Photo: Owatanna (Oceanic Yacht Sales)
SAUSALITO — An ex-pilot was scheduled to appear at Marin County Superior Court on January 25 to face charges involving a “piracy” incident on the San Francisco Bay that occurred earlier in the week.
A 107-foot vessel weighing 350 tons classified as a “super yacht” was recklessly set adrift on January 22.
The former tugboat now painted bright red was converted into a super yacht. Twice the size as an average yacht, it was rechristened as the Owatanna. The luxurious Owatanna was moored at Sausalito Yacht Harbor—offered for sale at $1.5 million—when someone under mysterious circumstances cut its moorings.

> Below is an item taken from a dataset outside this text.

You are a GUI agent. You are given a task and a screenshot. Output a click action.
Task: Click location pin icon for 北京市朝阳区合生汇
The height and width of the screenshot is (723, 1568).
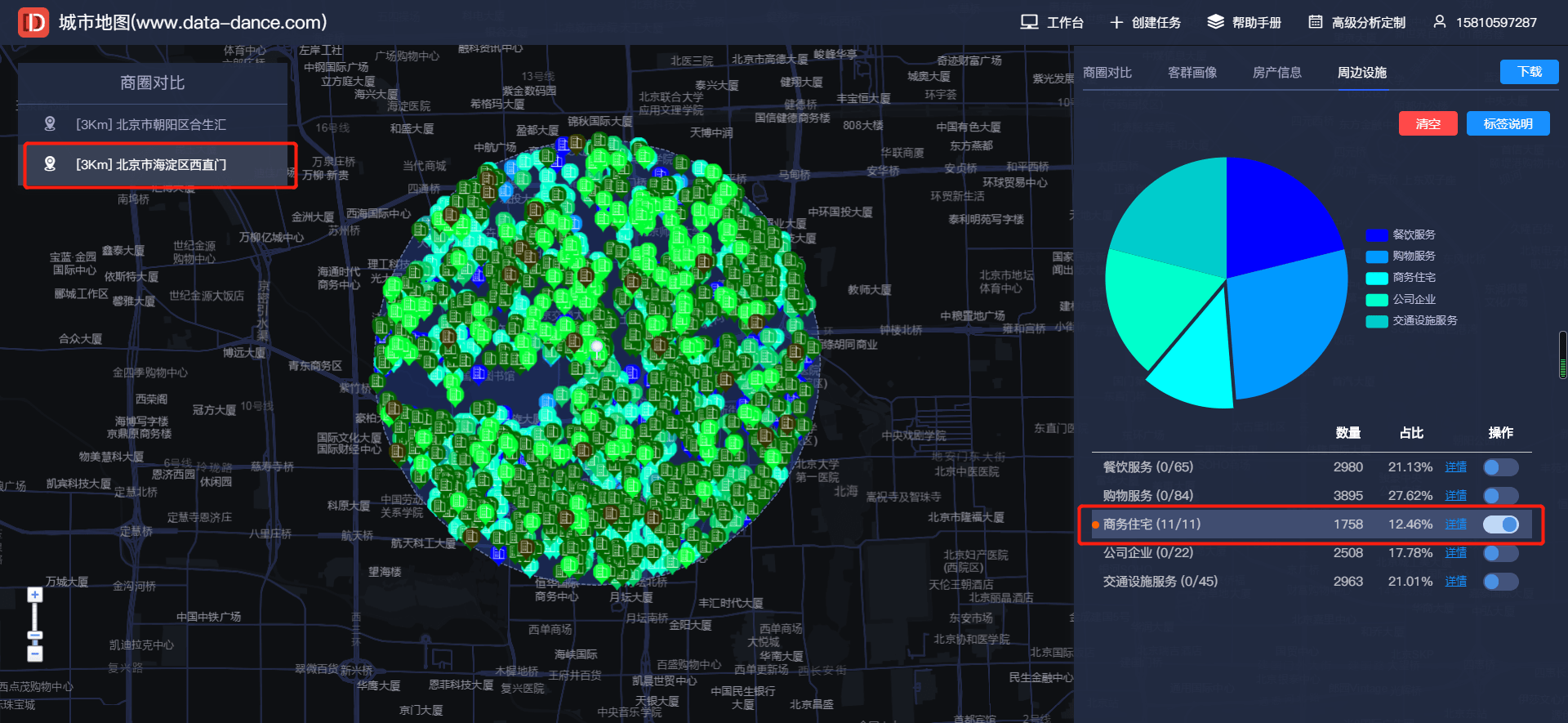[x=50, y=124]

It drifted from a sheltered area of Richardson Bay into busy San Francisco Bay, where a ferryboat captain spotted it, and alerted the U.S. Coast Guard about it as a nautical hazard.

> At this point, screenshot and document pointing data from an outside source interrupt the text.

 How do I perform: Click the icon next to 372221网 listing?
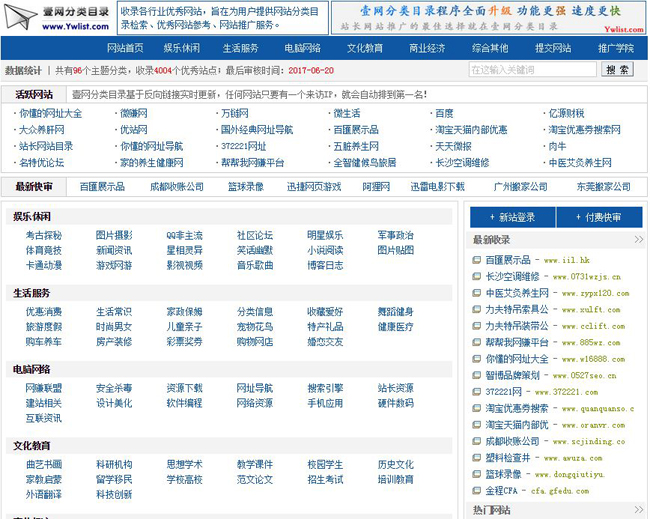(477, 392)
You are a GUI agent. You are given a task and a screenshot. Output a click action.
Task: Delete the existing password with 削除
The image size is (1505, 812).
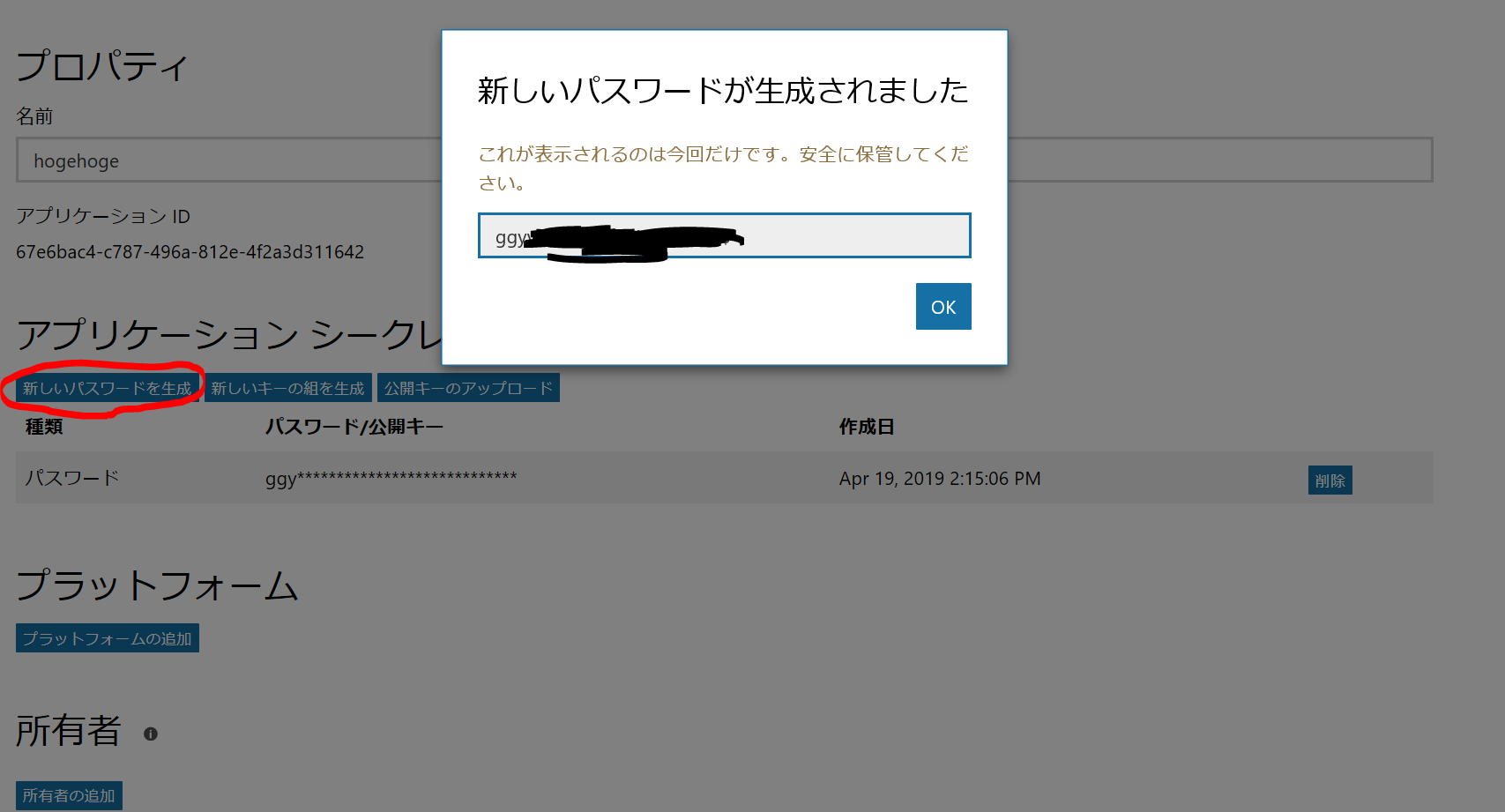[1330, 480]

When Coast Guard officers boarded the Owatanna, they located Douglass J. Crandall, a 48-year-old transient known for living on anchored boats.
The vessel was returned to the harbor and the Coast Guard turned Crandall over to the Sausalito Police Department for further investigation.
It was later determined by the local police that someone at the Sausalito Yacht Harbor had recently seen Crandall and chased him off another vessel that’s moored there.
Following an investigation, Crandall was accused of being responsible for breaking a window on the vessel and cuttings its moorings; jumping into the bay, swimming out to and then illegally boarding the super yacht.
Crandall was subsequently booked at Marin County Jail on January 22 at 1:12 p.m., where he’s being held in lieu of $15,000 bail. He’s charged with grand theft of a vessel, willfully setting adrift or sinking a vessel, and vandalism.